(Page text begins)

Google's
director of engineering and futurist in chief claims the search giant is on its
way to developing search engines that understand and interpret human logic and
feelings.
In an interview with Wired, Ray Kurzweil, whose mission at Google
is "to develop natural language understanding," explains that the
company is making strides towards understanding complex natural language and
with it the ability to move well beyond recognizing keywords and onto
understanding the emotional and intelligent content of web pages and of users'
search requests.
Ray Kurzweil |
"Search has moved beyond just finding keywords, but it still
doesn't read all these billions of web pages and book pages for semantic content.
If you write a blog post, you've got something to say, you're not just creating
words and synonyms. We'd like the computers to actually pick up on that
semantic meaning. If that happens, and I believe that it's feasible, people
could ask more complex questions," he says.
In the interview, he also reveals that he has a target for
achieving that vision by 2029. "I've had a consistent date of 2029 for
that vision. And that doesn't just mean logical intelligence. It means
emotional intelligence, being funny, getting the joke, being sexy, being
loving, understanding human emotion. That's actually the most complex thing we
do. That is what separates computers and humans today. I believe that gap will
close by 2029."
Achieving this level of complex, natural language understanding is
essentially a form of artificial intelligence and Kurzweil points to the fact
that gaining a greater understanding of how the human brain functions -- how it
creates and classifies thoughts -- is helping to drive progress as computer
learning and thinking can be programmed to copy the human mind's methods.
"Using these biologically inspired models, plus all of the
research that's been done over the decades in artificial intelligence, combined
with exponentially expanding hardware, we will achieve human levels within two
decades," he says.
Winner of the National Medal of Technology and Innovation,
(America's highest technology honour) and a pioneer in optical character
recognition, text to speech and speech recognition, Kurzweil is recognized as
one of the world's leading futurists. He joined Google in 2012.

(Page text ends)

* _Required work_
**A.** According to the Kurzweil article, in what year did Kurzweil join Google?
**B.** Reproduce the part of the Kurzweil article starting with "Ray Kurzweil |" and going on through "for semantic content.".
The entries that follow have no connection to the Kurzweil article.

(Information begins)

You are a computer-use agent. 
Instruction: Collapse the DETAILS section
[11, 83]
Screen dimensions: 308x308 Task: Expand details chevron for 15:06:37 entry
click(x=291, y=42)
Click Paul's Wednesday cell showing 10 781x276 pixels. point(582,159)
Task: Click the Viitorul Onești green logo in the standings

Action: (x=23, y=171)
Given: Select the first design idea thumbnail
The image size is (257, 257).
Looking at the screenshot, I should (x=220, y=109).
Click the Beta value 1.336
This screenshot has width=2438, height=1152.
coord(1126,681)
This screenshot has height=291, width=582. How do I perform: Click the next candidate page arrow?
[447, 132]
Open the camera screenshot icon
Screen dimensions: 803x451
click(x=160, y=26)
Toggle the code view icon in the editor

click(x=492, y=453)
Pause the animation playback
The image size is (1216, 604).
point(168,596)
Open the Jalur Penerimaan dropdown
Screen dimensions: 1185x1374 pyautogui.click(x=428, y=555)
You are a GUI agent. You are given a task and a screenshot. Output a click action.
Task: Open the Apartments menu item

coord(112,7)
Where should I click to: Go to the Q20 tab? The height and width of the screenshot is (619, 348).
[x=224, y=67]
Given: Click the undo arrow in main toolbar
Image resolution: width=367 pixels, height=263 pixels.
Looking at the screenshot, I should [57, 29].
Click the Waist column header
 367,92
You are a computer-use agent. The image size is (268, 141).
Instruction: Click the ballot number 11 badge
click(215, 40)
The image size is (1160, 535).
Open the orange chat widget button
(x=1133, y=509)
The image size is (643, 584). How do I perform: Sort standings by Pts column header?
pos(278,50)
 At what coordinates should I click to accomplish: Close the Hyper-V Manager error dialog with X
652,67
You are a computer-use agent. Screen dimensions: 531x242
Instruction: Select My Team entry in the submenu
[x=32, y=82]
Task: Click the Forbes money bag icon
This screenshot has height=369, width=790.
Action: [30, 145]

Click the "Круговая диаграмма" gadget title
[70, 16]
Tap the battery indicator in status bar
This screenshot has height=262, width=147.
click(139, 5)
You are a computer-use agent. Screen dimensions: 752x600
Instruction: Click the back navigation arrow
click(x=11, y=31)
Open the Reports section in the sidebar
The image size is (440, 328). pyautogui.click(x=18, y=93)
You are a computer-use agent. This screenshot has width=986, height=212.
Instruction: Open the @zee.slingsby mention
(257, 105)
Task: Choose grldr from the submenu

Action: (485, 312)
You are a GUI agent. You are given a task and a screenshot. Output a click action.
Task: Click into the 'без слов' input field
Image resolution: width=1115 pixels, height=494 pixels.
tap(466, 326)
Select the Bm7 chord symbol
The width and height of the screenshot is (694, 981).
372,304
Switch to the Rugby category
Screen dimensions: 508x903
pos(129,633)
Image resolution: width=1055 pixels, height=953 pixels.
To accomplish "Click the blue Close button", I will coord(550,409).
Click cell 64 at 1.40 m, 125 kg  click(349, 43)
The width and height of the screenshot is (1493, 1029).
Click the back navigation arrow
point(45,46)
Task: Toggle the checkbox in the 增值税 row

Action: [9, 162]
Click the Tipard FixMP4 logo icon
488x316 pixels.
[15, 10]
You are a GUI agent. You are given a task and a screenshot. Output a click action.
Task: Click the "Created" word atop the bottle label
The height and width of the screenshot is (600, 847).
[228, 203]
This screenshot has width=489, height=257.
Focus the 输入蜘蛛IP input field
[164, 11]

(Information ends)

* _Answers for this exercise_
**A.** He joined Google in 2012.

**B.**
Ray Kurzweil |
"Search has moved beyond just finding keywords, but it still
doesn't read all these billions of web pages and book pages for semantic content.